Thread Management: A Terminal Solution for Python Thread Management

Thread Management: A Terminal Solution for Python Thread Management

As Python developers, we have all encountered the problem of chaotic thread management—threads are difficult to track after creation, cannot be gracefully stopped when exceptions occur, and their runtime status is opaque.

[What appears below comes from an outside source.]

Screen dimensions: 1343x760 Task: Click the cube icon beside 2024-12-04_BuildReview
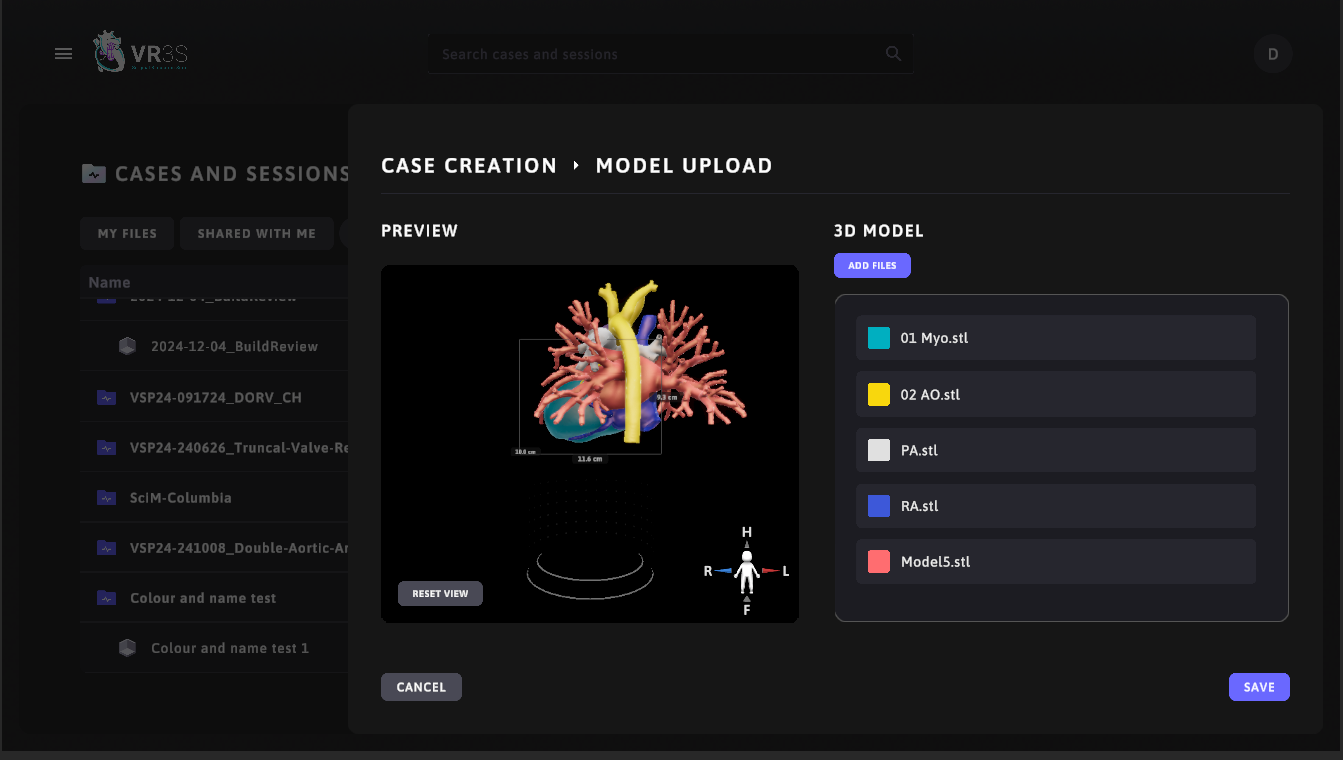(x=127, y=347)
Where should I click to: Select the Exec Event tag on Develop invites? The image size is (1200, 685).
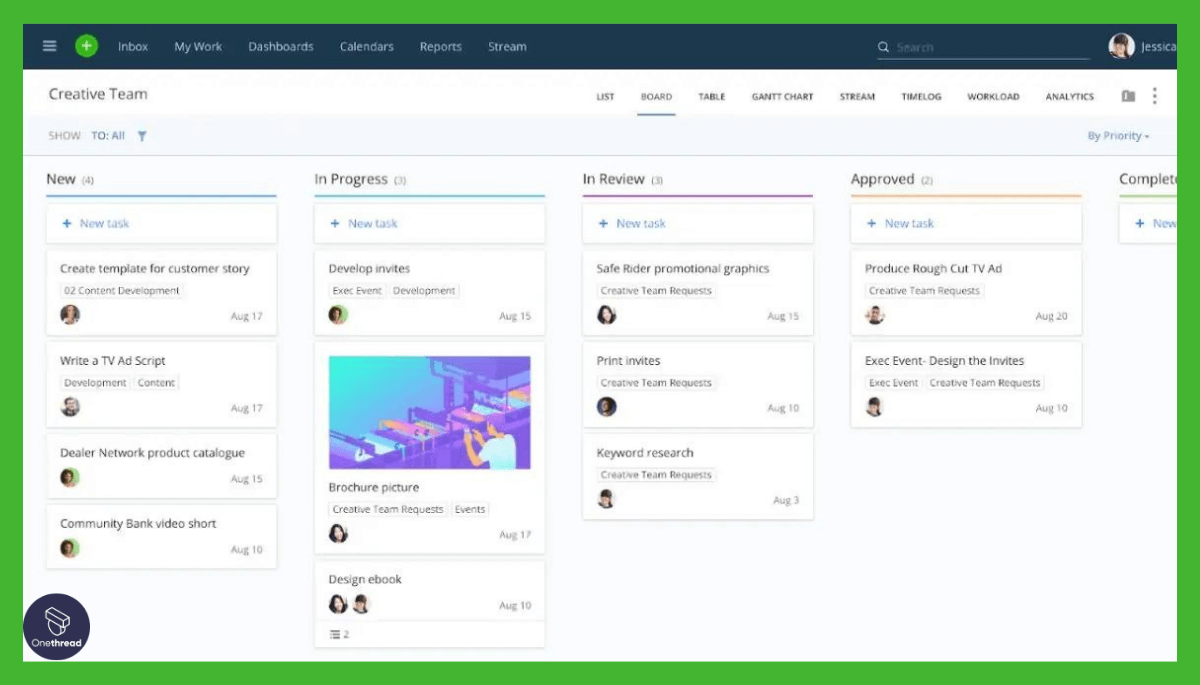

This article introduces a concise terminal thread management solution that requires less than 100 lines of code to make thread management clear and controllable.

Core Implementation

import threading
import time
from tabulate import tabulate

class ManagedThread(threading.Thread):
    def __init__(self, *args, **kwargs):
        super().__init__(*args, **kwargs)
        self._stop_event = threading.Event()
        self.creation_time = time.strftime("%Y-%m-%d %H:%M:%S")
        self.status = "running"
        
    def request_stop(self):
        self._stop_event.set()
        self.status = "stopping"
        
    def should_stop(self):
        return self._stop_event.is_set()

class ThreadManager:
    def __init__(self):
        self.threads = {}
        self.lock = threading.Lock()
    
    def start(self, target, name=None, args=()):
        with self.lock:
            thread = ManagedThread(
                target=self._wrap_target,
                name=name,
                args=(target, args)
            )
            self.threads[thread.ident] = thread
            thread.start()
            return thread.ident
    
    def _wrap_target(self, target, args):
        thread = threading.current_thread()
        try:
            target(*args)
        except Exception as e:
            thread.status = f"error: {str(e)}"
        finally:
            thread.status = "stopped"
    
    def stop(self, thread_id):
        with self.lock:
            if thread_id in self.threads:
                self.threads[thread_id].request_stop()
    
    def status(self):
        with self.lock:
            return [
                {
                    "id": t.ident,
                    "name": t.name,
                    "status": t.status,
                    "alive": t.is_alive(),
                    "created": t.creation_time
                }
                for t in self.threads.values()
            ]
    
    def show(self):
        data = [[
            t["id"],
            t["name"],
            t["status"],
            "✓" if t["alive"] else "✗",
            t["created"]
        ] for t in self.status()]
        
        print(tabulate(data, 
            headers=["ID", "Name", "Status", "Alive", "Created"],
            tablefmt="github"))

Usage Example

def worker(worker_id):
    while not threading.current_thread().should_stop():
        print(f"Worker {worker_id} working...")
        time.sleep(1)

manager = ThreadManager()
manager.start(worker, "Worker-1", (1,))
manager.start(worker, "Worker-2", (2,))

# Check thread status
manager.show()

# Stop a specific thread
manager.stop(list(manager.threads.keys())[0])

# Check status again
manager.show()

Design Points

  1. 1. Centralized Status Management: All thread statuses are uniformly maintained by ThreadManager
  2. 2. Graceful Stopping: Achieved through event mechanisms for thread-safe stopping
  3. 3. Exception Handling: Automatically captures and logs thread exceptions
  4. 4. Terminal Friendly: Uses the tabulate library for aesthetically pleasing table output

This solution has been validated in production environments and effectively addresses the problem of chaotic thread management.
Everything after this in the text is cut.